Blog - nuwacom

The End of Software You Have to Obey

As we just launched nuwacom Apps, our code-generation solution for enterprise software. In this piece, our founder & CEO, Christophe Folschette, shares the underlying vision that is driving us. He argues why he's convinced that software ought to become malleable - and why well-designed harness layers will unlock the future of enterprise applications.

We just launched Apps in nuwacom - a way for teams to build their own business software in natural language, without requiring developers. But there is significantly more behind this launch than your average feature release. That is what I want to talk about today.

In essence, I think enterprise software at large is headed in a new direction. That is why I am stepping back from our product for a moment and trying to draw the bigger picture. What I am observing, I believe, are the early stages of a tectonic shift in the software market. And we intend to be active contributors in making it happen.

Let me start with a confession from twenty years in this industry.

The software always won

When we built Talkwalker (my former startup that I sold a couple of years ago), we sold enterprise software to over 3,000 of the largest brands in the world. I am proud of what we built. But I also watched, again and again, a pattern that anyone who has sold or bought enterprise software will recognize instantly.
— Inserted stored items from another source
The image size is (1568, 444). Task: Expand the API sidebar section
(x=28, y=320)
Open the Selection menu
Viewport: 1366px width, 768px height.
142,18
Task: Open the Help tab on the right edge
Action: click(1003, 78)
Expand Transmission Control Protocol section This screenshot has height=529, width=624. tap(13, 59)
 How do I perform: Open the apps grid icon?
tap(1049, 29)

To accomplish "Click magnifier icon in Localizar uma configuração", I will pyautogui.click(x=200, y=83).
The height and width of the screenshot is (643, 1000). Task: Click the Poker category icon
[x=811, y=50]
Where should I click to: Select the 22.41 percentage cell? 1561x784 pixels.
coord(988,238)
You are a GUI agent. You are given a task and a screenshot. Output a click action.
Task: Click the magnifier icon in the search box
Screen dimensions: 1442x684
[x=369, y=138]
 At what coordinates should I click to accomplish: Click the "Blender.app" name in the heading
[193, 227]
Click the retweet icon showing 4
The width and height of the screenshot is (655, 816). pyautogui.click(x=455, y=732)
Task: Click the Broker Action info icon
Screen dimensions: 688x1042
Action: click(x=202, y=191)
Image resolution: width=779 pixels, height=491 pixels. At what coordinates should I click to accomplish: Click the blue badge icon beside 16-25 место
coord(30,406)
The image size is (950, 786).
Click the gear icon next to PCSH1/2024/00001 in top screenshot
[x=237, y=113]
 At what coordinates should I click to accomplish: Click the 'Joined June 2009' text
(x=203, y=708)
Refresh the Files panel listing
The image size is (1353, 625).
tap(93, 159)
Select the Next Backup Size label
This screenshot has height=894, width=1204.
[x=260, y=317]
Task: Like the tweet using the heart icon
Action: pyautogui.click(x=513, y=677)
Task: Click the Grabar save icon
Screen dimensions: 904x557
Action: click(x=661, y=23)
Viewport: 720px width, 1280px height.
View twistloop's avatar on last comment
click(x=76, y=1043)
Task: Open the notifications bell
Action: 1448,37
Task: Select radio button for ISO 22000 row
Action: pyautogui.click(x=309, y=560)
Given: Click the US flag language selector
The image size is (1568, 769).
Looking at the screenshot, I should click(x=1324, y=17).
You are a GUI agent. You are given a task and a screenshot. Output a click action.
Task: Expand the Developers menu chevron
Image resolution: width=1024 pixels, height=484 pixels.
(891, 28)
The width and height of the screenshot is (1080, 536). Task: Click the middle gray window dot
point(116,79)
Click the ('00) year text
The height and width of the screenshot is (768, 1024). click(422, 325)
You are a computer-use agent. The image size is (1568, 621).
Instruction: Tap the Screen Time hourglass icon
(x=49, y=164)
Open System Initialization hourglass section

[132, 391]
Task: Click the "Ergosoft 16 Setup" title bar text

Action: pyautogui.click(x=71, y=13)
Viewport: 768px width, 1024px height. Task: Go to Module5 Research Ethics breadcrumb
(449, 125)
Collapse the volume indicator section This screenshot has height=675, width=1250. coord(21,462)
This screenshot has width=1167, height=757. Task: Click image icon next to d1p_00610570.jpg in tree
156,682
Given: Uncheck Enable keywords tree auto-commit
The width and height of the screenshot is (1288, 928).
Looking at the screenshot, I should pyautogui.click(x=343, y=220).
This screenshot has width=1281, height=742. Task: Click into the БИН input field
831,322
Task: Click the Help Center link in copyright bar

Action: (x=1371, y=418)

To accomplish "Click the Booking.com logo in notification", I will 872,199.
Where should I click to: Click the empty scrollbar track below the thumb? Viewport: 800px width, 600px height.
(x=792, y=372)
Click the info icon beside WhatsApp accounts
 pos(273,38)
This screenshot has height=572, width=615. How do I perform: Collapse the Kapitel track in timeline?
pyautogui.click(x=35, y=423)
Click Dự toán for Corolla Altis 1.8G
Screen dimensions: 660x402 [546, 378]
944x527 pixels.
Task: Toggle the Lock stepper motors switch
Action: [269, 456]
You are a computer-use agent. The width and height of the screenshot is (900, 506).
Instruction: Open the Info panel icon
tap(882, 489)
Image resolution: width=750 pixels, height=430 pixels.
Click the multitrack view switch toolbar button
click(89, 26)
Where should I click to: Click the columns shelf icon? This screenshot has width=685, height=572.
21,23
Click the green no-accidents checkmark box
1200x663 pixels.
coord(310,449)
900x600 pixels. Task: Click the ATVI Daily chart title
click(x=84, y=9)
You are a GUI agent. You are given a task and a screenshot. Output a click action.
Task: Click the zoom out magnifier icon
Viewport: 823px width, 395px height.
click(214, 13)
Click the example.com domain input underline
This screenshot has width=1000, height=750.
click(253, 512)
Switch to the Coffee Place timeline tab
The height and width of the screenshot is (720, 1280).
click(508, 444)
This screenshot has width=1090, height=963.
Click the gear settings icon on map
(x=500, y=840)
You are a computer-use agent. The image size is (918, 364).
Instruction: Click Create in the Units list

A customer would come to us with a process. Their process - shaped by their market, their history, the particular way their teams had learned to work. And somewhere in the implementation, a negotiation would begin. Not over price. Over shape. The software could do many things, but all-too-often not their way. Thus, the process bent. In one case, the customer dropped a step because the system had no way of handling it. In another instance, a team invented a spreadsheet to create the report that Talkwalker couldn't build natively. And often, workarounds became a habit, and the habit became "just how we do it here."

The software always won. The humans, who understood their own work better than any vendor possibly could, adapted themselves to the tool. That's by design. Traditionally, if you sold software, it had to be "good enough" for a large number of customers, not a bespoke solution for every team.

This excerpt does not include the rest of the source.